# I need a BIG fake fire... any pointers?



## Gothikim (Jul 25, 2005)

Howdy all! 

Now that the post-Halloween euphoria and funk have passed, I'm actively planning for next year. I'm going to make an outdoor scene in one bay of my garage. Part of this scene will be a big fake fire in a ring of stones. The stones are easy--foam & plywood! But I've never made a fake fire, let alone one of the size I have in mind--2-3 feet across. I've yet to find a fake fire how-to for a fire of this size, so I'm kinda flying blind here.

I was thinking a high powered box or round fan of appropriate size, with clear/frosted lightweight plastic as the flames, and chasing Xmas lights in red/yellow/blue underneath for the fire's light. I'd like for the flames to be about a foot, foot and a half tall, if possible. 
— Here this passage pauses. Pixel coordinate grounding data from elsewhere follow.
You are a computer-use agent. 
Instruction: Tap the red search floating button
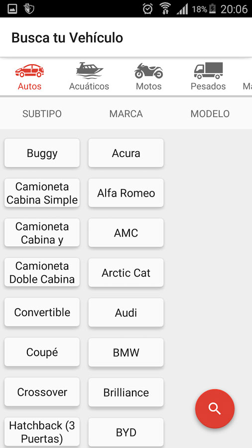(215, 409)
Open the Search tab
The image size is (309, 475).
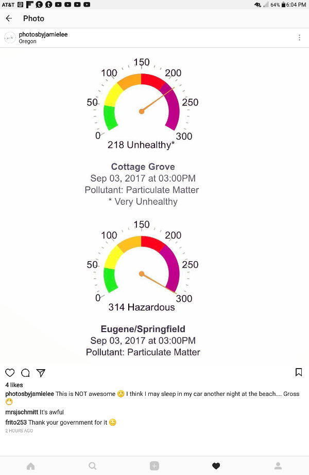tap(93, 466)
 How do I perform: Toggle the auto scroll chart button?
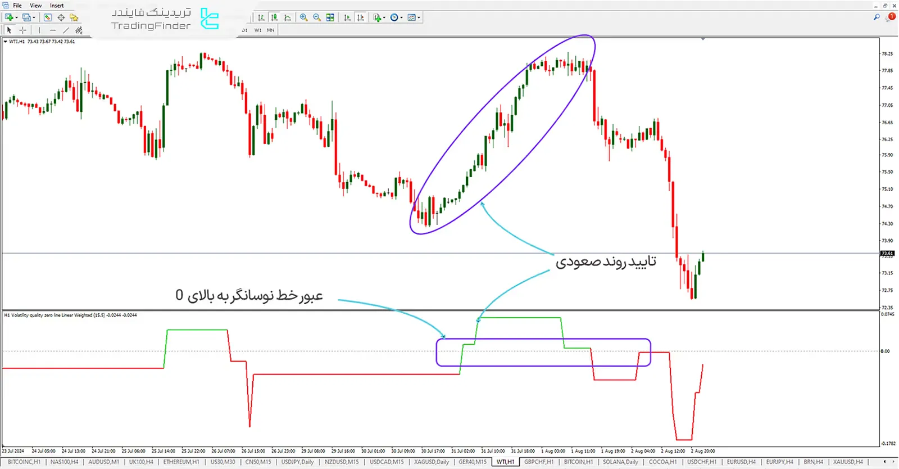[347, 17]

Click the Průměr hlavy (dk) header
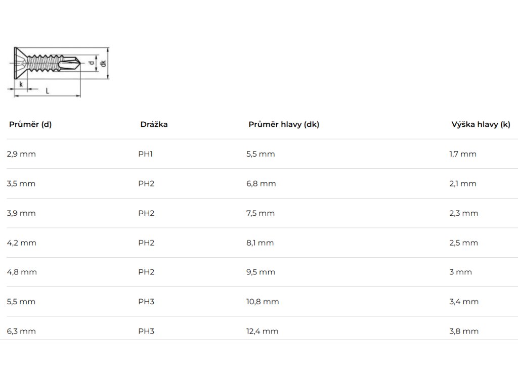(x=283, y=125)
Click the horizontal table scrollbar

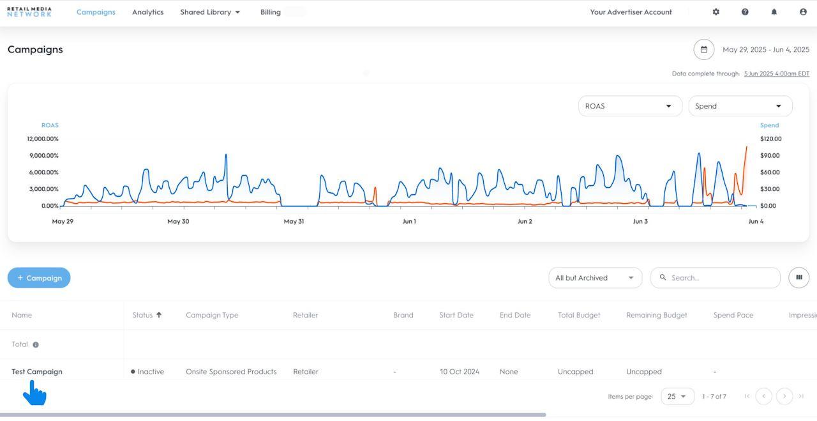(273, 415)
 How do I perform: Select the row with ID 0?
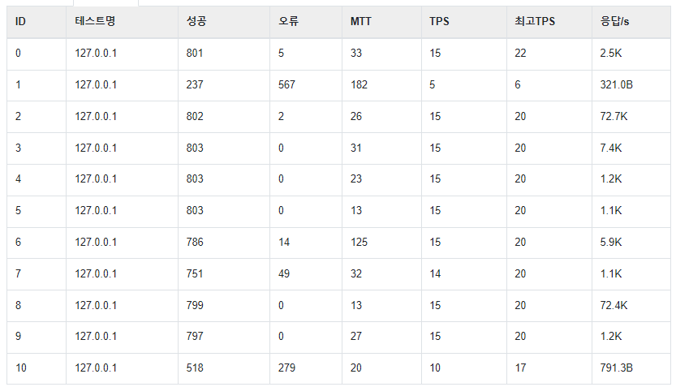(x=338, y=54)
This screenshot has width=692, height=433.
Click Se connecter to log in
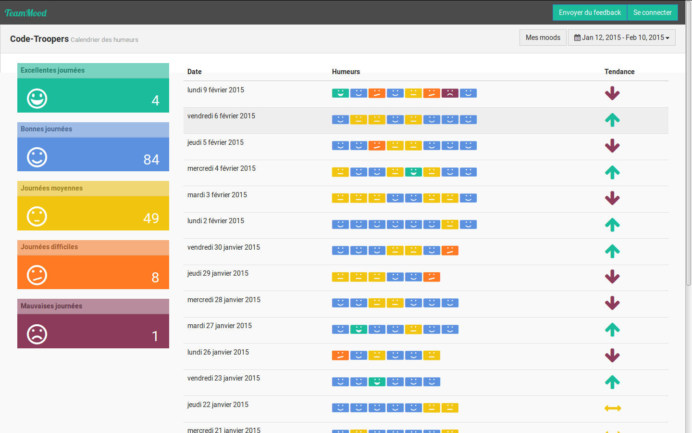[652, 13]
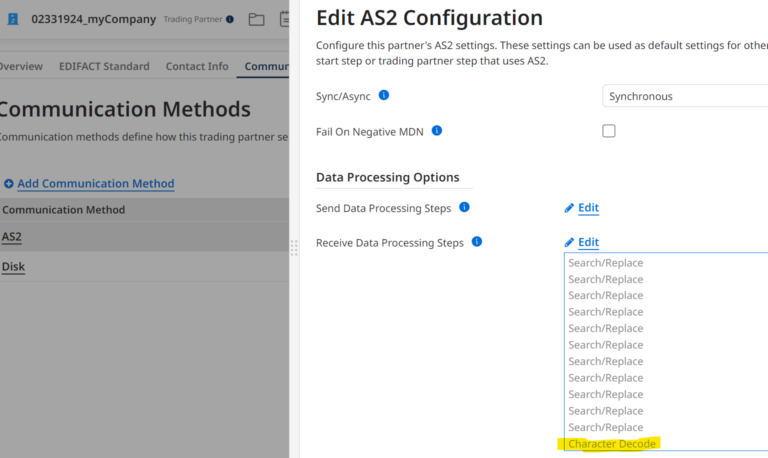
Task: Open the Disk communication method
Action: tap(14, 267)
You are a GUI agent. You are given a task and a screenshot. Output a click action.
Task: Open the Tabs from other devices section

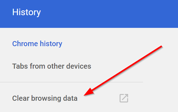coord(52,66)
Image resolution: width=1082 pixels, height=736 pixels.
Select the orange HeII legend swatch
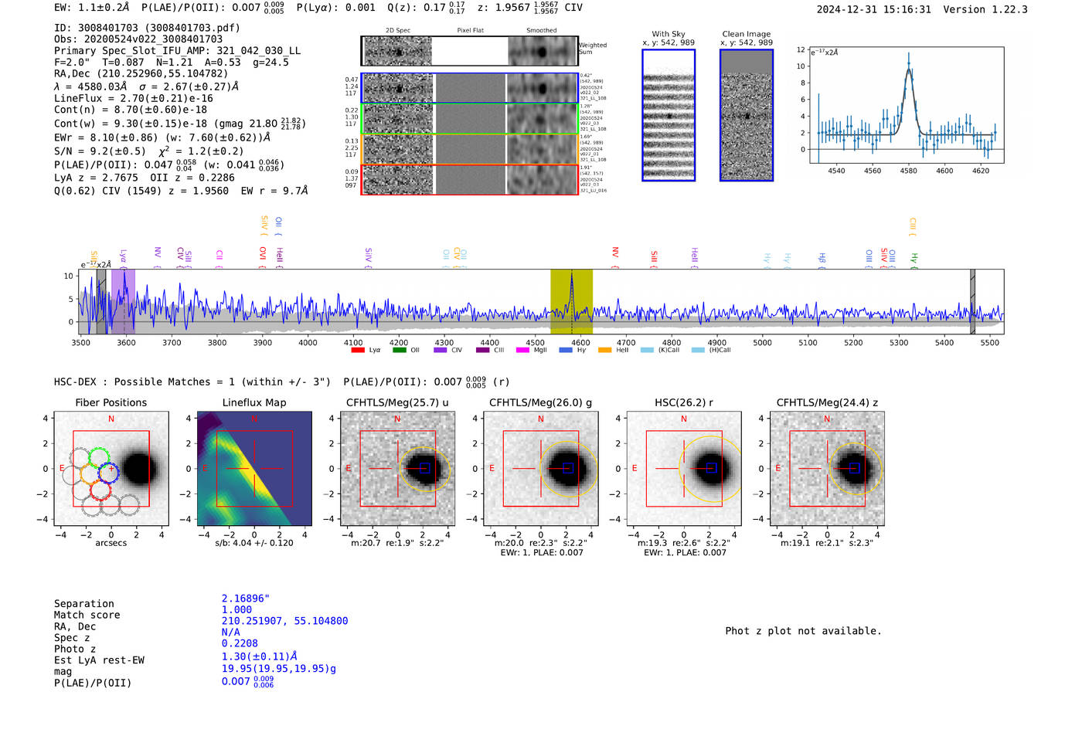604,350
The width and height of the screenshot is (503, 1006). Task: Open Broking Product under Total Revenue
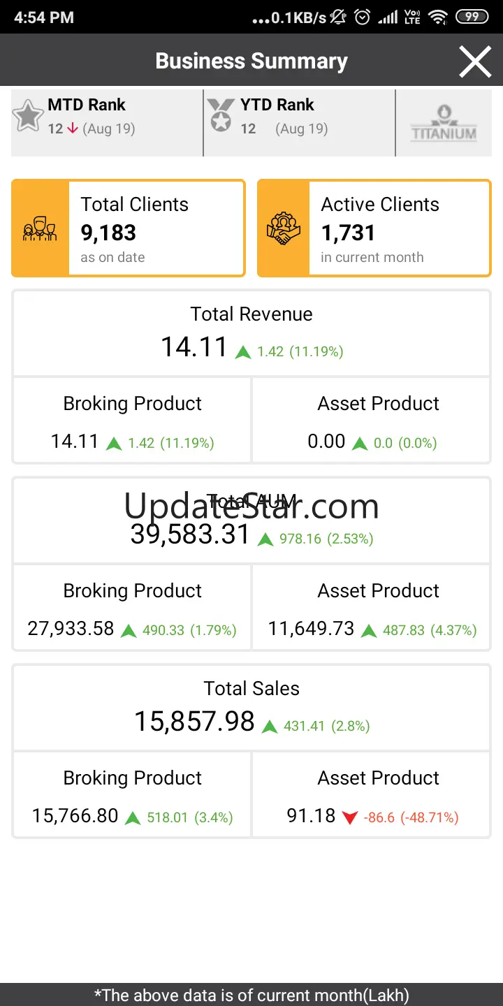132,420
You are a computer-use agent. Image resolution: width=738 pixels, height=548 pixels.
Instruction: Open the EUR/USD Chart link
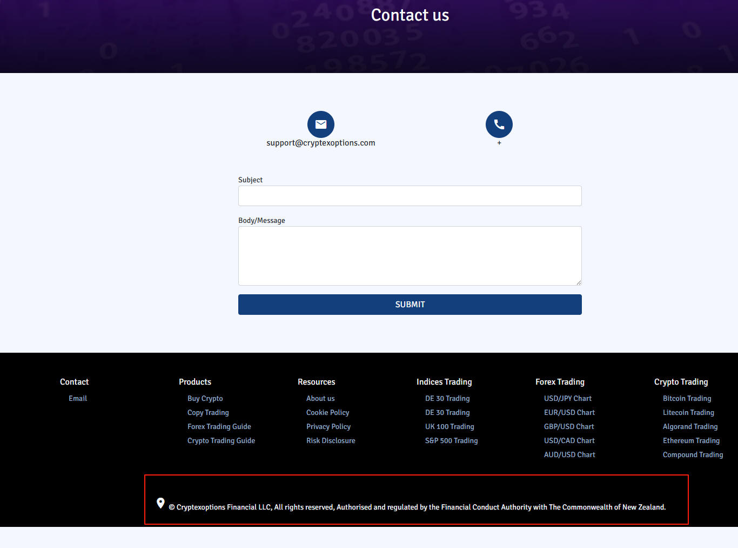[569, 413]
If any of you have built one this big, am I on the right track? What would you suggest? 

TIA for your help!


----------



## halloweenguy (Jun 20, 2005)

You may also want to try silver reflective fabric and Amber Flood Lights with the fan. My neighbor uses this tecnique for his upstatirs windows...looks very real!!!


----------



## Otaku (Sep 10, 2004)

There used to be a how-to for a "Big-A$$ Fake Fire" on the MonsterList, but it's been taken off. There may be an archive of past links that could point you to the site. I read it once, and it sounds just like what you're looking for.


----------



## Greencapt (Sep 13, 2005)

Here's one I saw from HauntProject.Com called 'Dragonfire':

Dragonfire


----------



## Gothikim (Jul 25, 2005)

Thanks for the feedback! I think the "big [email protected]@ fake fire" page is no more, but I found a site where someone used a box fan to do essentially what I want, and they were at least semi-successful. Hard to tell from still photos, though...

Maybe a combination of silk and plastic will make for a more dramatic 3D effect to the flames. Hmmm. At least 1 floodlight would make the fire brighter than just Xmas lights too. I hope I don't have to resort to a blower fan--that would be loud enough to be heard down the street 

When I get to test it out, I'll try to get decent pix to post. Thanks again!


----------



## LHALLOW (Aug 10, 2004)

A few years ago I did a decent size fire from a similiar method as the one described. I used one of those window fans that doesn't make much noise at all. I used thin plastic and orange, yellow and red material (similiar to silk.)
It is a really great affect but it takes some playing with to get all the pieces to flow the way you want them to.
Good Luck!


----------



## Long_Tom (Oct 26, 2005)

Be sure that adequate air can enter the enclosure from behind the fan. Otherwise the fan sucks air in from the front, dragging the fabric back in with it (and getting louder, too). If you enclose the fan in some sort of well, put air entry holes in the bottom.

If you want really tall flames, I seem to remember someone suspending the top edge of the fabric with 2 or 3 pieces of black thread, so the air from the fan doesn't have to do all the work of lofting the fabric.

Good luck!


----------



## Scooty (Sep 1, 2005)

I have some box fan fake fires that work excellent...I even got a compliment from a fireman this year, he thought the flame looked real good.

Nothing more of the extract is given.